== Action item ==
Every record below, from first to last, should be copied exactly; leave the pictures out.

== Exercise data ==
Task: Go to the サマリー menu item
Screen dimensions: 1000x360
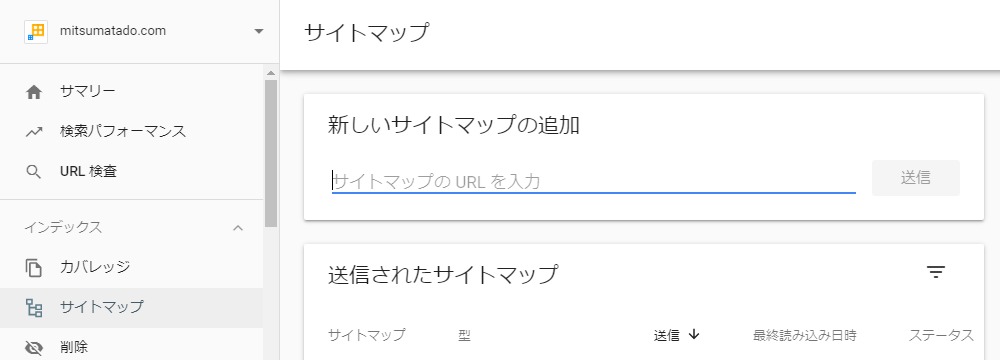Action: pyautogui.click(x=131, y=92)
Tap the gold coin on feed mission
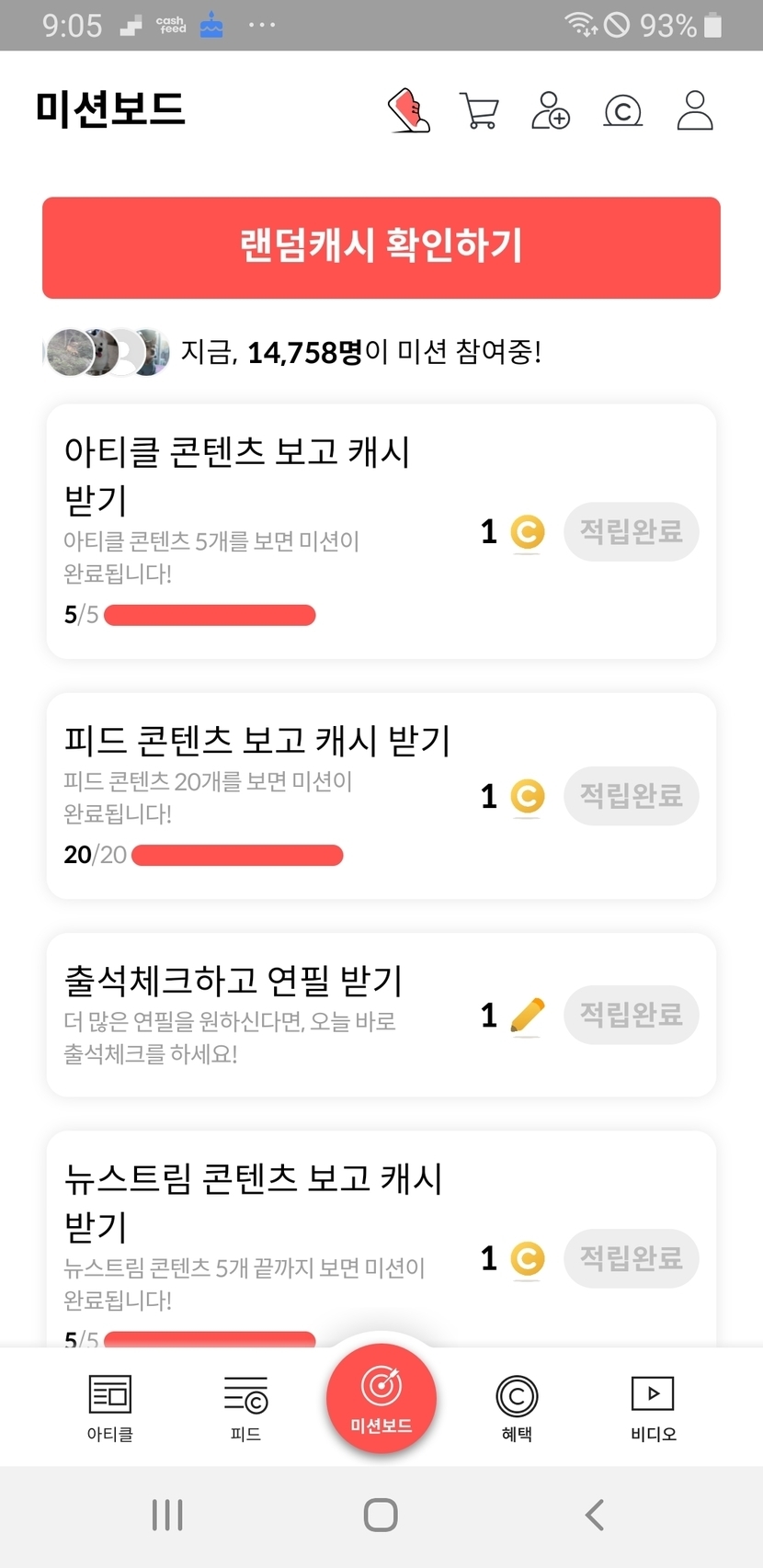This screenshot has width=763, height=1568. [528, 796]
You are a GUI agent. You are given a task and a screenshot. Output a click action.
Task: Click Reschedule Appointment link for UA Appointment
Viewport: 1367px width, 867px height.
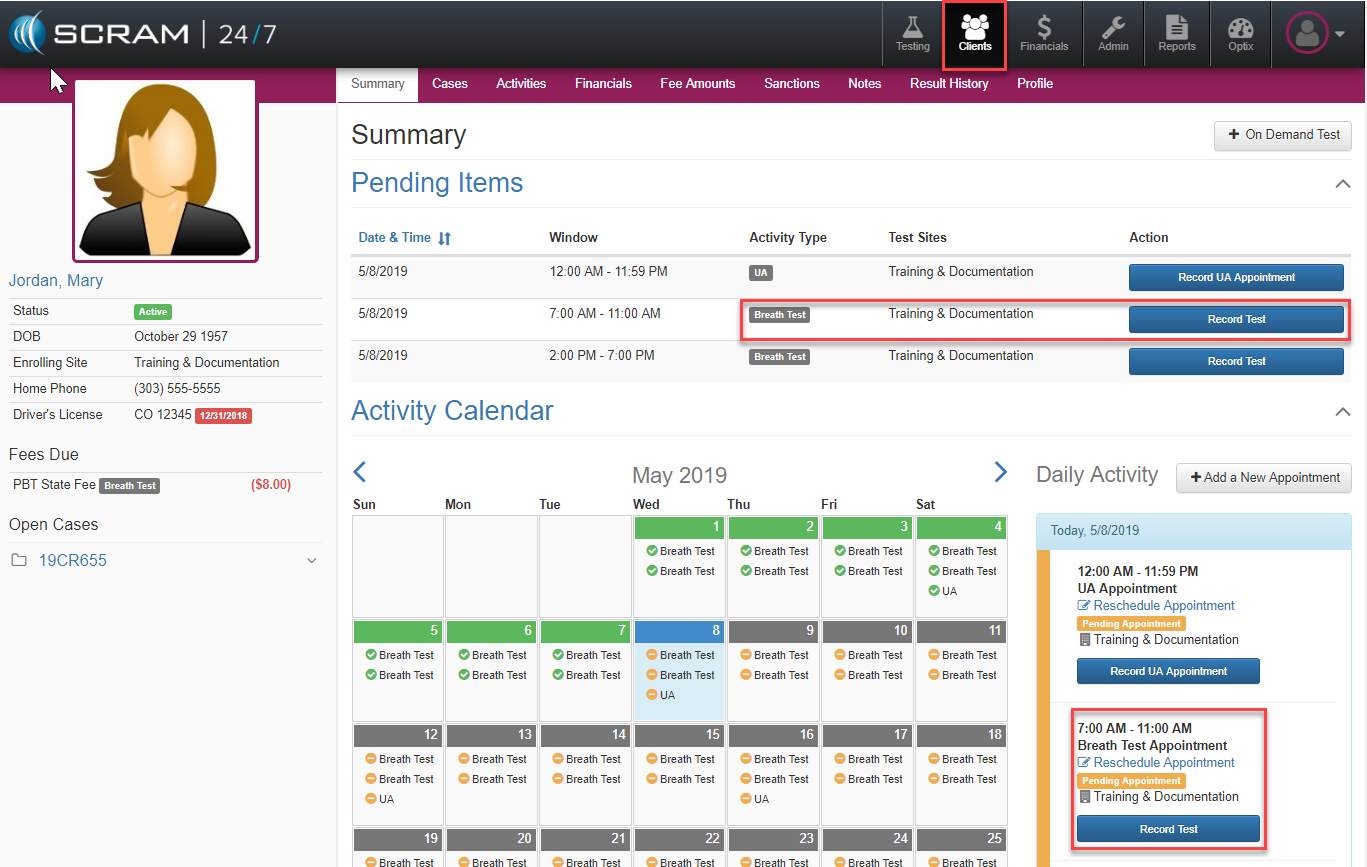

== Answer to this exercise ==
Task: Go to the サマリー menu item
Screen dimensions: 1000x360
Action: pyautogui.click(x=131, y=92)
Tap the gold coin on feed mission
This screenshot has width=763, height=1568. [528, 796]
You are a GUI agent. You are given a task and a screenshot. Output a click action.
Task: Click Reschedule Appointment link for UA Appointment
Viewport: 1367px width, 867px height.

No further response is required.